Elbette bir nüfusun, Türkiye’de bir etnik kimliği ve farklılığı ortaya çıkartılarak, kendileri aleyhine ırkçı nitelikte her türlü eylem ve işlemlerin varlığını asla kabul etmeyiz. Türkiye’de mevzuatımızın yurttaşlarımıza yüklediği her türlü hak ve yetkilerin, bir yurttaştan farksız olarak herkese açık olması gerektiği savunuruz. Ancak yurttaşımıza tanınan bir hak ve yasaklamadan, yükümlülükten daha fazlasının bir Suriyeli veya herhangi bir yabancıya tanınmasını da asla kabul etmeyiz. Kim olursa olsun, Türkiye’deki her türlü yasal tedbir ve tasarrufa ve mevzuatın yüklediği çalışma hakkına dair her türlü düzenleme dahil, kimseye de yurttaşımızdan farklı ve yasadışı bir özel hak tanınmasını da kabul etmeyiz.

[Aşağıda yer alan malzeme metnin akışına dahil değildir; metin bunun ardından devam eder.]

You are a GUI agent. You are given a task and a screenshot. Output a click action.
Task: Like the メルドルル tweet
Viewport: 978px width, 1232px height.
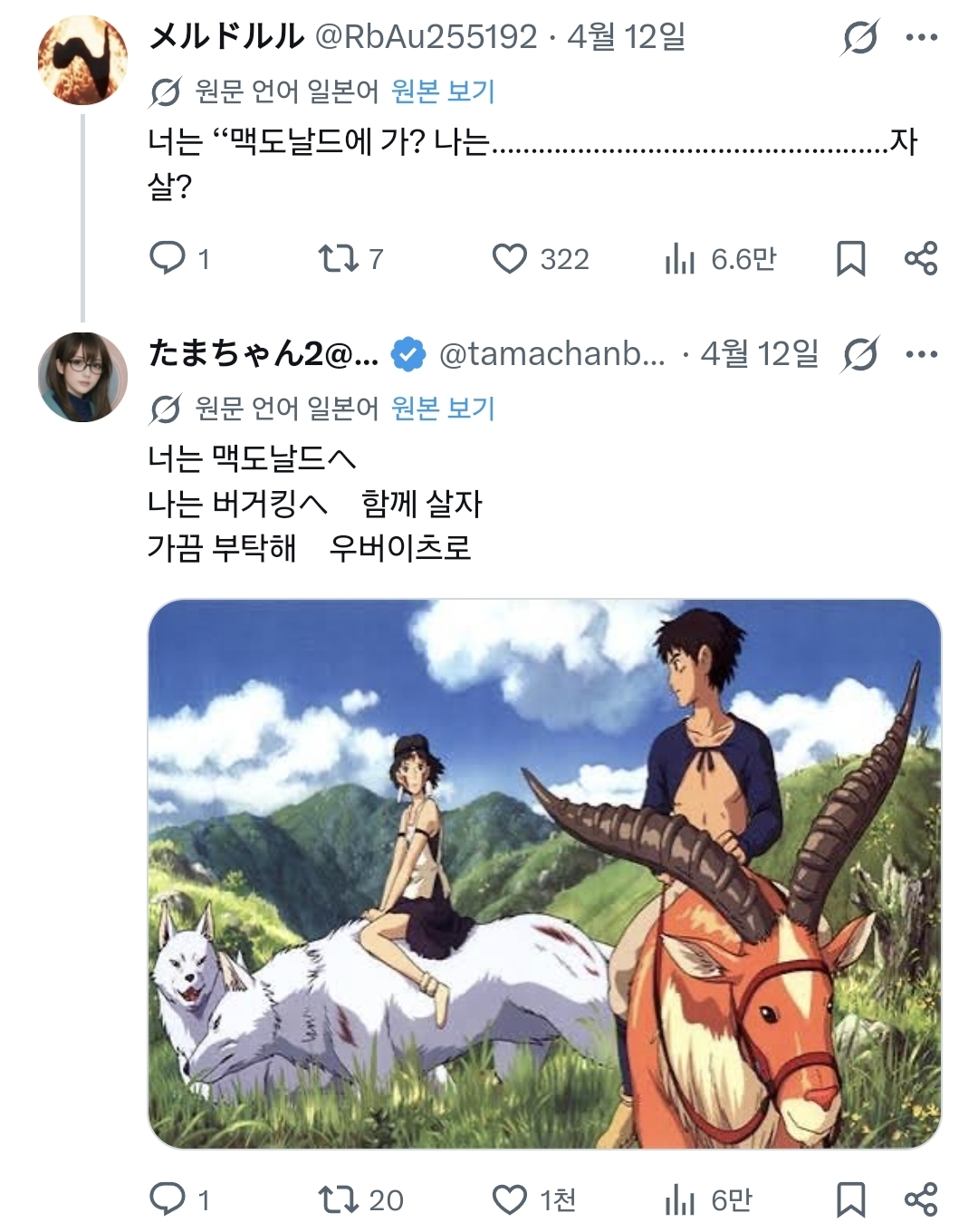pyautogui.click(x=510, y=259)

Aynı bakıştan hareketle, Hatay gibi mozaik kültürü ile ve medeniyetlerin başkenti özellikleriyle tanınmış ve tüm dünyada bir hoşgörü kenti olarak ön plana çıkmış kentimizde, IŞİD’li olduğu bilinen bir terörist için kitlesel bir cenaze töreninin Reyhanlı’nın ortasında düzenlenmesini ve bir teröristin cenazesinin kutsanmasını ve yüceltilmesini de kabul etmeyiz. Bundan başka, bir terörist yaralı bile olsa, hakkında gerekli tahkikatın da yapılması zorunludur. Bu durumla ilgili kamuoyu sağlıklı açıklama beklemektedir. Elbette cenaze törenleri, her kişinin ardından icra edilmesi gereken en insani işlemlerden biridir. Terörist cenazesi altında yapılacak rutin bir işlemin, bir gösteriye ve terör faaliyetlerini özendirmeye, övmeye varacak seviyeye gelmesini de kabul etmeyiz. İsmi terörle anılıyorsa, bu durum kim olursa olsun böyledir.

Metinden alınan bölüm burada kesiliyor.